---- Supplied passage

It is the agreeable and, I think, unique custom of the Harrogate Decorative and Fine Arts Group to invite visiting lecturers to contribute to their scrap-book. On Monday 20 January I lectured to them on the Bayeux Tapestry, in the elegant setting of the Cairn Hotel. I expected the ballroom to be cleared at any moment in readiness for the next thé dansant. My talk was not short of references to North Yorkshire, which, apart from anything else, was the scene of Harold Godwinson’s triumph in 1066 over the Viking army at Stamford Bridge. Here, then, is a summary of such references as my offering to the society.
The Bayeux Tapestry, completed within a decade of the Battle of Hastings, is wonderfully revealing of the life of the time. Harold Godwinson and other nobles are, for example, inseparable from their hawks, a detail that written histories tend to omit. Moreover, the artist is strictly accurate in his depiction of the hairstyles of the day. The smart, military haircuts of the French knights are contrasted with the shoulder-length hair and wispy moustaches of the English.
A Norman with facial hair stood out from the crowd. One such was William de Perci, the founder of Whitby Abbey, who was known (in the Norman dialect) as als gernons – ‘with the whiskers’. Since the fifteenth century, generations of William’s descendants, who became earls and then dukes of Northumberland, have been christened ‘Algernon’ in his honour. Undoubtedly the most famous ‘Algernon’ was the Victorian poet Algernon Charles Swinburne, whose grandmother was a Percy.
In a scene of Harold feasting in his manor-house at Bosham, Sussex, his retainers use traditional drinking horns. These were prized possessions of the English nobles, often chased with gold and silver and jewels. Usually of ox-horn, they had a design fault: one was obliged to drain them before putting them down. The cup-bearer was constantly in attendance, napkin in hand, to recharge them, and there were endless pledges and toasts. As a result, the English nobles became rapidly inebriated. They were renowned for it.
Incidentally, they would not have been drinking ale or even wine, which was somewhat of a luxury, but mead, which is made from honey. Domesday Book is evidence of immense honey production in England, fuelling the demand for this drink.

--------

# What this exercise asks
1/ Name every person the Bayeux Tapestry passage identifies by name.
2/ Reproduce the Bayeux Tapestry passage word for word, from "In a scene of" up to and including "renowned for it.".

---- Given records

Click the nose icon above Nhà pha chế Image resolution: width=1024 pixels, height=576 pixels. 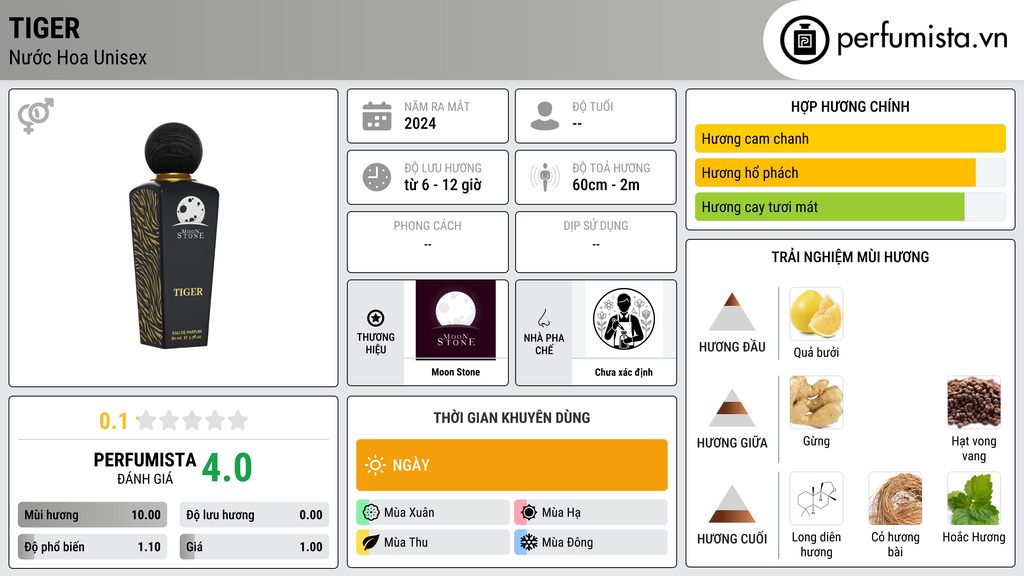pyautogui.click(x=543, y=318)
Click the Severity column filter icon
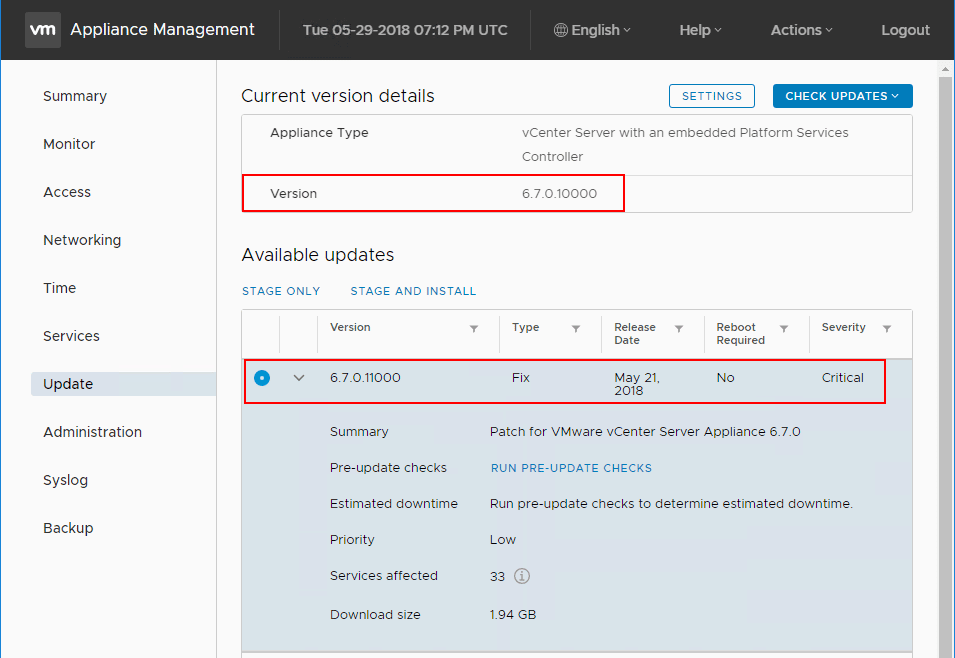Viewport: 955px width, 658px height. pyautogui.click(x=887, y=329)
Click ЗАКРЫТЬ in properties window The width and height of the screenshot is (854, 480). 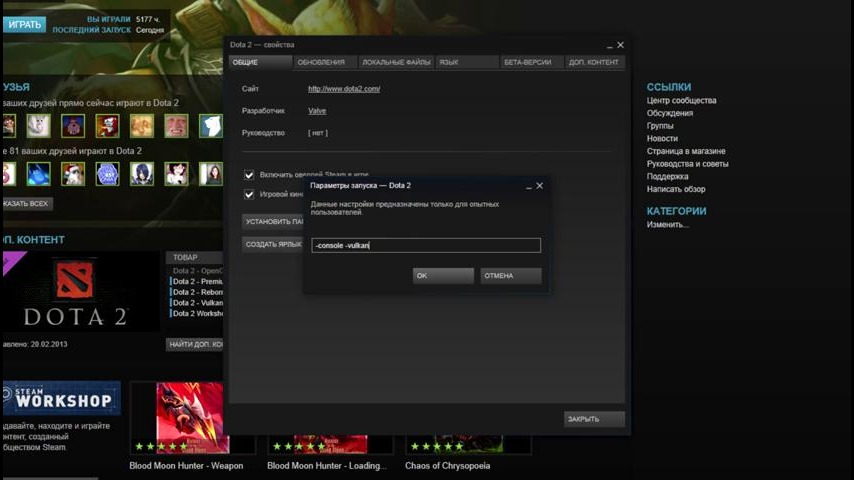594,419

--------
---- Given records

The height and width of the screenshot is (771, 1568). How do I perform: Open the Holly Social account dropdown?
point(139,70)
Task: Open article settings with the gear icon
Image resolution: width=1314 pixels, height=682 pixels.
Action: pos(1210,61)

--------
---- Given records

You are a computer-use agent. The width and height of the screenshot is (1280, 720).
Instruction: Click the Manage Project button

--------

# Expected answers
1/ Harold Godwinson, William de Perci, Algernon Charles Swinburne

2/
In a scene of Harold feasting in his manor-house at Bosham, Sussex, his retainers use traditional drinking horns. These were prized possessions of the English nobles, often chased with gold and silver and jewels. Usually of ox-horn, they had a design fault: one was obliged to drain them before putting them down. The cup-bearer was constantly in attendance, napkin in hand, to recharge them, and there were endless pledges and toasts. As a result, the English nobles became rapidly inebriated. They were renowned for it.